In a major step to strengthen India’s commodity derivatives market, the National Stock Exchange of India (NSE) has announced a partnership with global pricing agency S&P Global. Under this collaboration, NSE is set to launch Platts-based crude oil futures contracts, enabling the Indian market to connect directly with global oil pricing.
What is the Development?
NSE will start crude oil futures trading from 13 April 2026, based on the Platts Dated Brent benchmark. This benchmark is widely considered one of the most trusted indicators for global crude oil pricing and is used in a significant portion of worldwide oil trade.

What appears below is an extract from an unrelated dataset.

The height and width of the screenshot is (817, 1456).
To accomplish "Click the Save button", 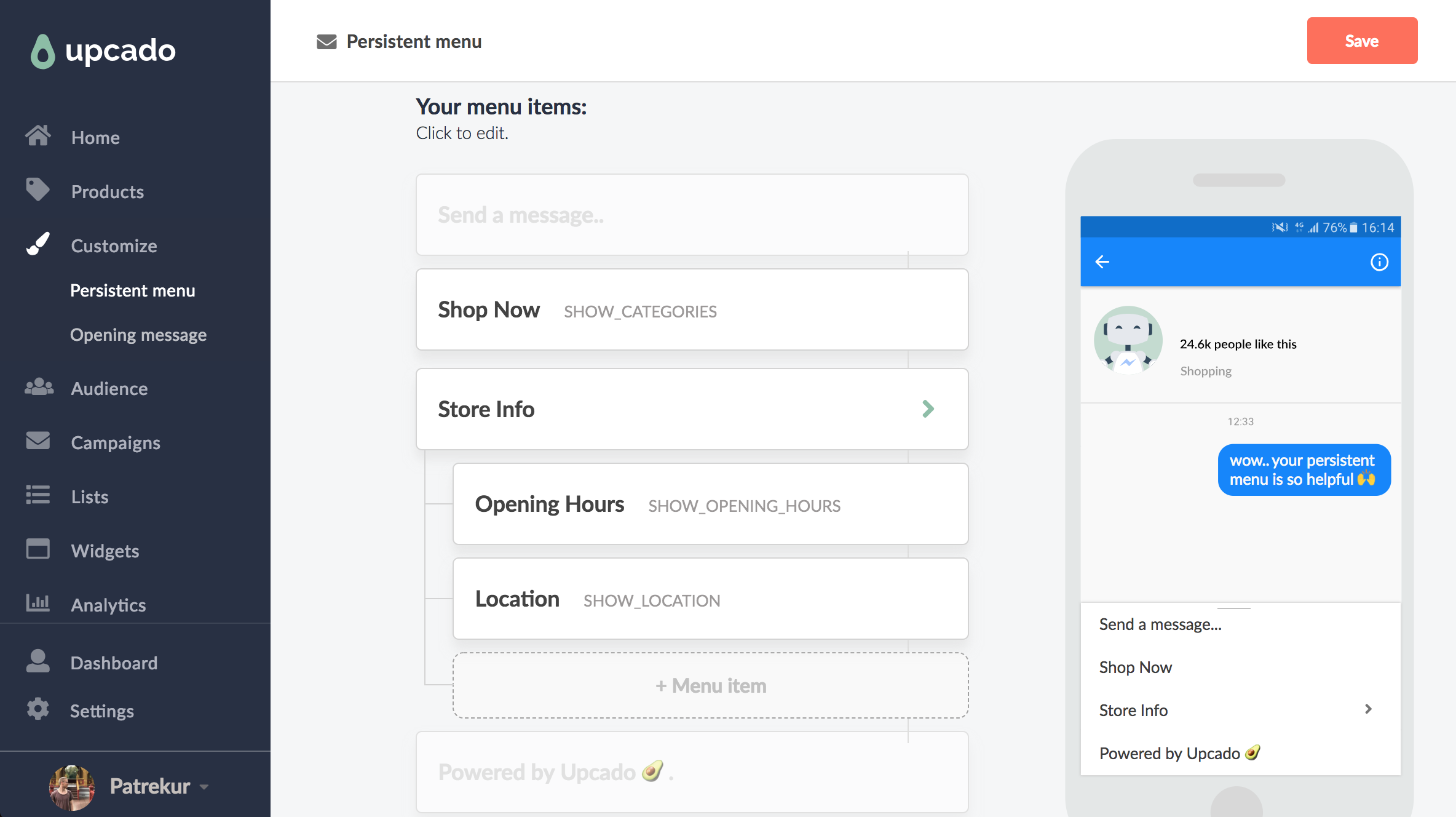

With this new product, traders and companies in India will be able to trade on international oil price movements without needing to access overseas markets.
Why is This Important?
India is one of the largest crude oil importers in the world. As a result, fluctuations in oil prices have a direct impact on the country’s economy and inflation.
This initiative by NSE will:
- Connect Indian traders to global oil markets
- Make price risk management easier
- Improve transparency and depth in the commodity market
Key Features of the Contract
- Launch Date: 13 April 2026
- Benchmark: Platts Dated Brent
- Settlement: Cash-settled (no physical delivery)
- Currency: Indian Rupee (₹)
- Lot Size: Approximately 100 barrels
This means traders will not need to take physical delivery of oil, as settlements will be based purely on price differences.
How is it Different from MCX?
Currently, crude oil trading in India is mainly conducted on the Multi Commodity Exchange of India (MCX), which is based on the US WTI crude benchmark.
However, NSE’s new product is based on the Brent benchmark, which is more aligned with India’s import patterns.
Therefore, it is expected to be more relevant for Indian companies and investors.
Global Context
In recent months, oil prices have shown high volatility due to Middle East tensions and supply concerns. In such an environment, there has been a growing need for better tools to manage price risk.
NSE’s move is seen as a timely step to address this need.
Market Impact
According to experts, the launch of this product is likely to:
- Increase liquidity in India’s commodity markets
- Attract more institutional investors
- Strengthen India’s position as a global commodity trading hub
However, due to high volatility, retail investors are advised to trade cautiously.
What Lies Ahead?
This is considered just the beginning. NSE may introduce more globally linked derivatives products in the future, further strengthening India’s financial markets.
Outcome
The launch of crude oil futures by NSE marks a significant milestone for India’s commodity derivatives market. It will not only enhance global integration but also provide better risk management tools for companies and investors.
This move clearly signals that India is rapidly advancing its role in the global financial ecosystem.